Wednesday, 4 March 2015

Security Costs for the Leadership of the Nation



The Budget for 2015 sets aside an amount of R2 billion for the provision of security for Jacob Zuma and his henchmen.  There are, of course, hidden amounts to be added to this total, amounts that come out of other Budgets for the support of this man, such as the hidden sums that were paid to build his mansion, and the chances are that they will never be aired for public scrutiny, but the bare fact that this amount has risen from R376 million in just ten years must raise the hairs on the back of the neck of any perceptive observer.

The simple fact is that Zuma and his coterie of cronies in the top ranks of the ANC are building a private force, answerable to no-one but them, a hidden army within the Republic that, there can now no longer be doubt, is there to ensure that Zuma and the ANC will hold onto power even in the face of an overwhelming loss at the ballots.  There is no possibility that Zuma will willingly hand over the reins of Government to any Party or coalition that is inimical to him.  An unbiased investigation into his actions will certainly ensue, and the likelihood is that Zuma will have to explain many things that he and his Party are now able to dodge, which they do with ease by misusing the Rules of Parliament, by ensuring that loyal members occupy any position of importance in Government, and by failing to meet the most basic requirement of any democracy simply by not appearing in Parliament and, on the rare occasions that he and his cronies do, by dodging the direct questions with the willing assistance of a biased Speaker, another person who consistently fails to ensure that the Executive answer questions in Parliament, both honestly and completely.  Mbeki was the man who started the trend of ensuring that his and his Party’s actions are shielded from Parliamentary scrutiny during the Arms Scandal, but Zuma has acquired a degree of professionalism in this that is unparalleled throughput the civilized world.

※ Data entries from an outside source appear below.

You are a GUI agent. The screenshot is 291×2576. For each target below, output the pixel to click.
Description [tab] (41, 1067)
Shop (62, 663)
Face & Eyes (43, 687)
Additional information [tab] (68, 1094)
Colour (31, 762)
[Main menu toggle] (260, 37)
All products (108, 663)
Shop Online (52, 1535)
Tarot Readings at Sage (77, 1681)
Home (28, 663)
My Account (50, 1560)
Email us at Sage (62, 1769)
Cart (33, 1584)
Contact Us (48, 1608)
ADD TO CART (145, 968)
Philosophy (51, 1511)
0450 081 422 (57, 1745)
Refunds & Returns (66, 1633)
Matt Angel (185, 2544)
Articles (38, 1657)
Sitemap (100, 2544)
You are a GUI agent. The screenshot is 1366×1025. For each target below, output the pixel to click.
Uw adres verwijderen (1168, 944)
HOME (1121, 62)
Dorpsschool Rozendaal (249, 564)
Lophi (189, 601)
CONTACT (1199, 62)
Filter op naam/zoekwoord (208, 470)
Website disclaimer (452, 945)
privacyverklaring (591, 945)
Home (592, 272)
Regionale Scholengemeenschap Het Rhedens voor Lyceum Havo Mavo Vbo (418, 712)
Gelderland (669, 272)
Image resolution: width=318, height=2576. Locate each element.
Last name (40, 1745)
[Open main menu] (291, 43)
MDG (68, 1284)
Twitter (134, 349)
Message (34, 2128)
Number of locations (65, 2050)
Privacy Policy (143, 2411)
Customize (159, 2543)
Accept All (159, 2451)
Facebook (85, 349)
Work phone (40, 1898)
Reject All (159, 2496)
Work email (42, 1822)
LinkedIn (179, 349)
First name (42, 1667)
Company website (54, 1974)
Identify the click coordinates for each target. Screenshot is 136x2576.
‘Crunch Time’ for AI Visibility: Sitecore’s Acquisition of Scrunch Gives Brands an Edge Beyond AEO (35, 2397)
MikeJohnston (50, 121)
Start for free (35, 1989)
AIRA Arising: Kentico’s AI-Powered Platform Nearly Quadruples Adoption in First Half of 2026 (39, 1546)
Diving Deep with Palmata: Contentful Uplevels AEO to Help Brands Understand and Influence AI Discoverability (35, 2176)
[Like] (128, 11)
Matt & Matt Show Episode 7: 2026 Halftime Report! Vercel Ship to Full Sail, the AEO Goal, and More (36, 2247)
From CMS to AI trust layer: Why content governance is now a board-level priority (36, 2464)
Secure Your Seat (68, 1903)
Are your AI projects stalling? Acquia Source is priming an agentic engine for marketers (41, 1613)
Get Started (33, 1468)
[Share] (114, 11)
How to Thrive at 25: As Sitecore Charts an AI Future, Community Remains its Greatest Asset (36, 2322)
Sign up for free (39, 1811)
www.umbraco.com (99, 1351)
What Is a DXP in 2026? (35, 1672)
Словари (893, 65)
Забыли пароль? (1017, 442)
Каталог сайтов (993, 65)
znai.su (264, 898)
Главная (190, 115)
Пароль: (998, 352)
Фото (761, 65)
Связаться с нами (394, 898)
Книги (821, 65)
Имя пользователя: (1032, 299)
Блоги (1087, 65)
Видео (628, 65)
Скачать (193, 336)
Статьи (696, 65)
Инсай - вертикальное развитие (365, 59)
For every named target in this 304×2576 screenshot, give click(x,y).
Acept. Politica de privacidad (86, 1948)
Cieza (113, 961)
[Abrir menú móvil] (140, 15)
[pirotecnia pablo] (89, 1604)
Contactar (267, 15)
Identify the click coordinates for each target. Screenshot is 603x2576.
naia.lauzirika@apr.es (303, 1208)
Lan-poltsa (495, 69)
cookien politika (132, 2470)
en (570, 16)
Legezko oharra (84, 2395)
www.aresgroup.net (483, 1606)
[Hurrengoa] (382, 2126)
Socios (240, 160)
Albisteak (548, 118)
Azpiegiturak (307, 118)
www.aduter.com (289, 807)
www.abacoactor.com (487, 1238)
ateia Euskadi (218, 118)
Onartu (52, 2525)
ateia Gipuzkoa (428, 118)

The ‘security forces’ owing loyalty to Zuma, to the exclusion of the public, now number 6 336, a very large number by any comparison, given, particularly, the claim made by the ANC that the great majority of the voters ‘love the ANC and Zuma’.  Add to that the fact that the Police have shown no indication of any desire to be on the side of the citizens, and that the Minister of Defence is agitating strongly for a substantial increase in the Defence Budget, a factor that indicates a clear design to ensure that the leaders of the Defence Force know clearly whose hand it is that feeds them.  The fact that this is succeeding is shown very clearly by the large number of Defence Force TV advertisements, praising the Force and its ‘accomplishments’ in the run up to the last elections.  The desires of Zuma are shown clearly by the fact that the cell phones of Parliamentarians were jammed by the ‘Security Forces’ in breach of the Constitution, by the expulsion of all Members of a Party when the Speaker had an excuse to require that only three of them leave the Chamber, by the fact that supporters of the DA standing peacefully outside Parliament were arrested before the State of the Nation address by Zuma, and by the fact that citizens and foreigners have been unlawfully persecuted by organs of Government, such as SARS and the SARB.

If you would like a prediction by a perspective observer who does not believe the facile statements of Zuma and the ANC members, or even if you don’t, here it is, in two parts:

1.    The ANC will lose the next general election as a result of the parlous state of the economy forcing them to cut back on pork barrel projects to the Party favourites and all of the measures they have built up to buy the votes of the poor and the uneducated, such as social payments and jobs for pals, while increasing VAT, road tolls and all other systems of diverting the ‘wealth’ of the country to those who, they hope, will vote for them;

2.    Before the results of the election are announced, Zuma will take steps to convince the public that ‘the revolution’ which they are so fond of proclaiming (in fact, an unforced handover of power by the National Party, which had come to believe that the collapse of the Communist countries supporting the ANC would no longer be in a position to implement the Communist rule that the National Party faithful had so feared) was in danger of being reversed.  The precursor for this is clear in the repeated assertions by the ANC speakers that the DA, the only credible Party in Opposition, desires to lead the country back to Apartheid.  Zuma will declare a State of Emergency, impose martial law and use his ‘loyal cadres’ in the same way as his good friend, Robert Mugabe, the Dictator of Zimbabwe, has done.

 

South Africans, beware.  The writing is on the wall, starkly clear for those who wish to understand what is happening.